MATERIAL SHOWN
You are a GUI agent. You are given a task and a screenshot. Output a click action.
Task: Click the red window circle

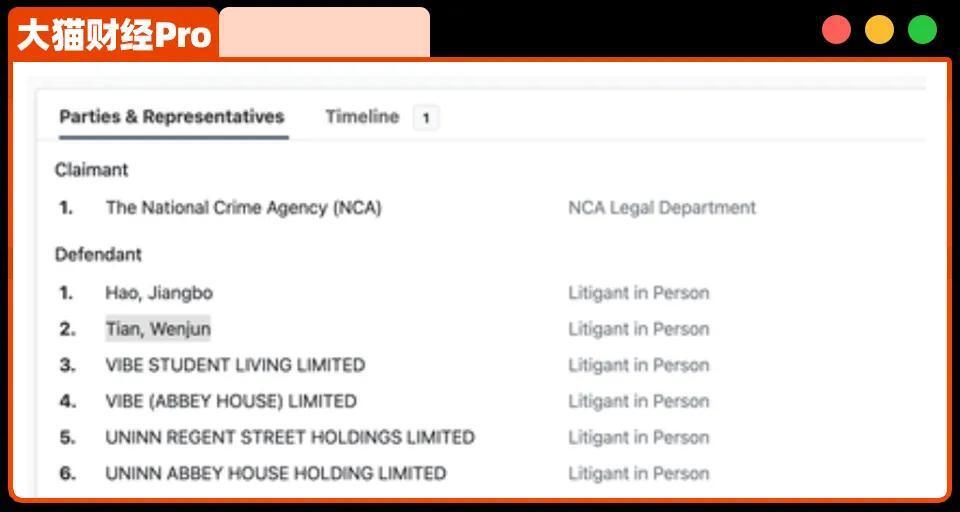click(x=836, y=30)

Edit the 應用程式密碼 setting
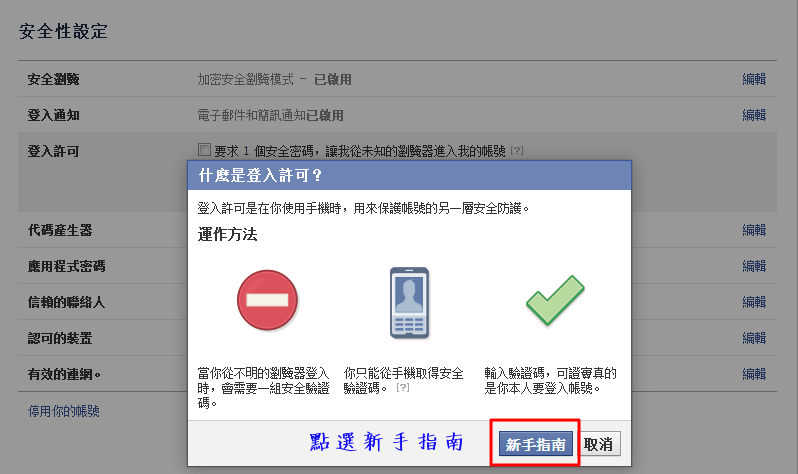pyautogui.click(x=754, y=266)
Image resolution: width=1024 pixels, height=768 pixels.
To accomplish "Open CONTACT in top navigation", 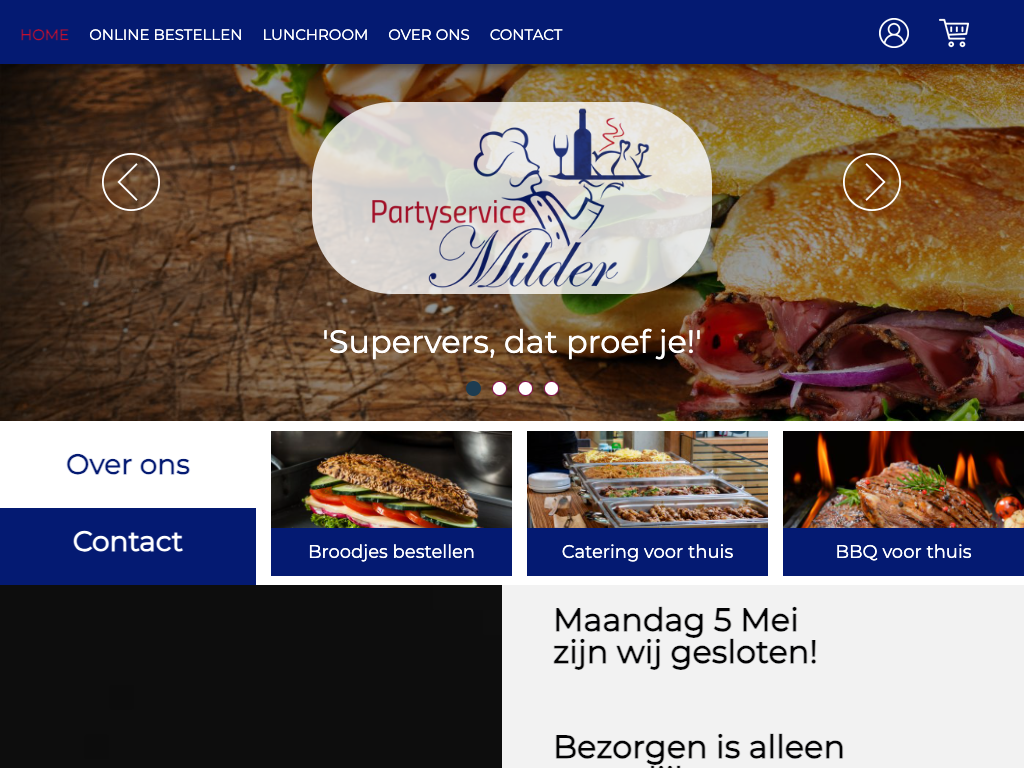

WHAT YOU NEED TO DO
Each record above must be retyped exactly as given, with the images excluded.

TASK OUTPUT
You are a GUI agent. You are given a task and a screenshot. Output a click action.
Task: Click the red window circle

click(x=836, y=30)

Edit the 應用程式密碼 setting
pyautogui.click(x=754, y=266)
Image resolution: width=1024 pixels, height=768 pixels.
To accomplish "Open CONTACT in top navigation", 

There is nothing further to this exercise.